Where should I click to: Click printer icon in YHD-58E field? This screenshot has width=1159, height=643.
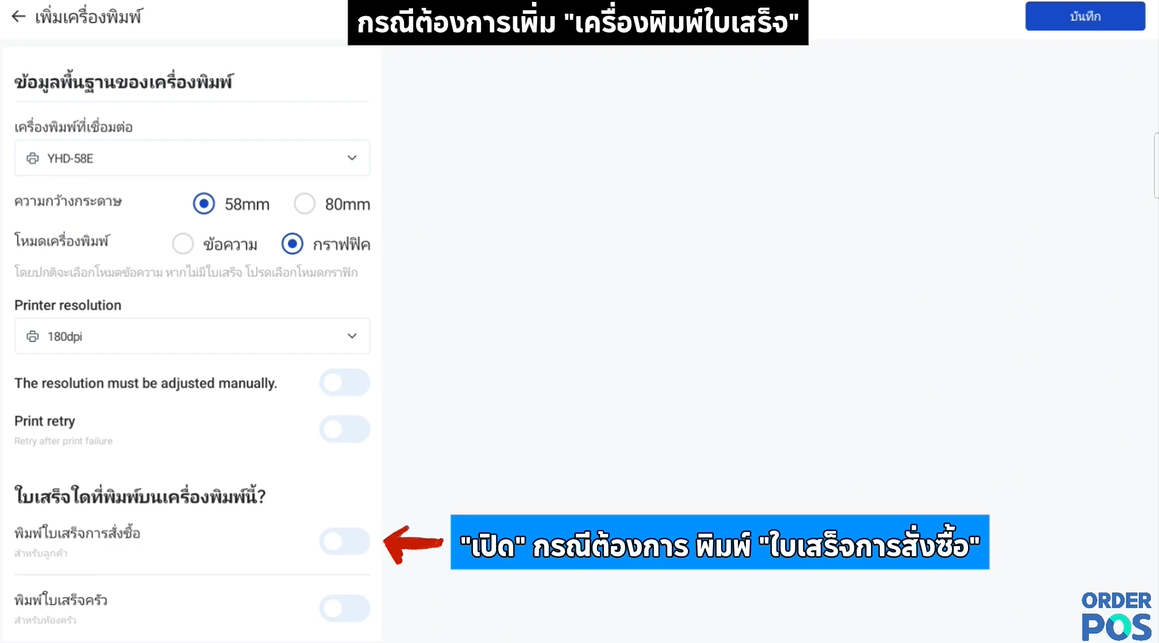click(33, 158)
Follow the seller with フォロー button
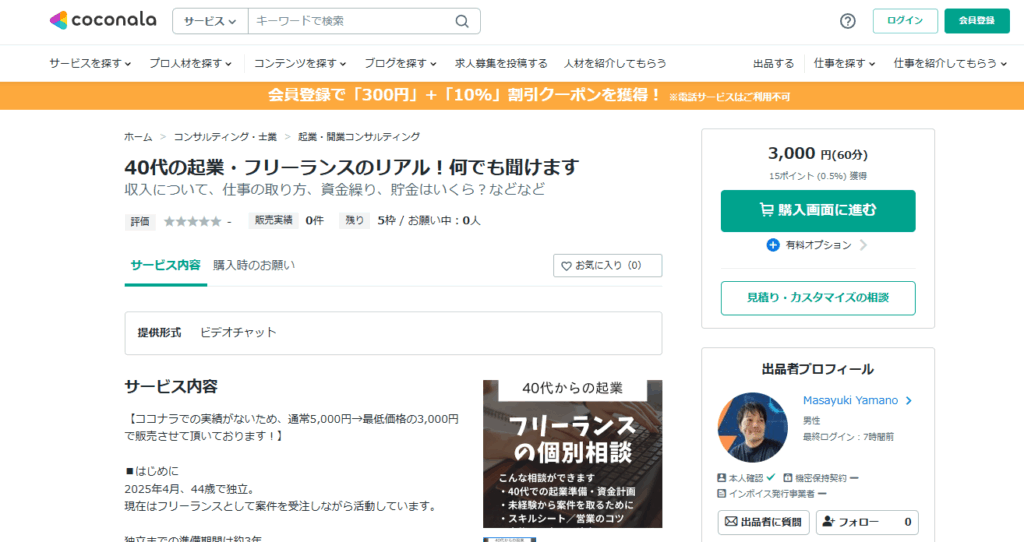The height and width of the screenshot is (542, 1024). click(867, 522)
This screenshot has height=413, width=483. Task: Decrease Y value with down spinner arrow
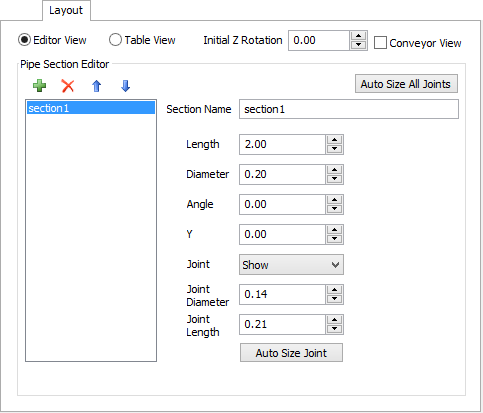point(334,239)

#### STATED EXERCISE:
Please swap "This screenshot has" for "This image has" throughout the rows above, keeping everything else the same and leaving out the pictures.

#### RESPONSE TO THIS EXERCISE:
Where should I click to: Click printer icon in YHD-58E field? This image has width=1159, height=643.
click(33, 158)
Follow the seller with フォロー button
The height and width of the screenshot is (542, 1024). click(867, 522)
This image has height=413, width=483. Task: Decrease Y value with down spinner arrow
point(334,239)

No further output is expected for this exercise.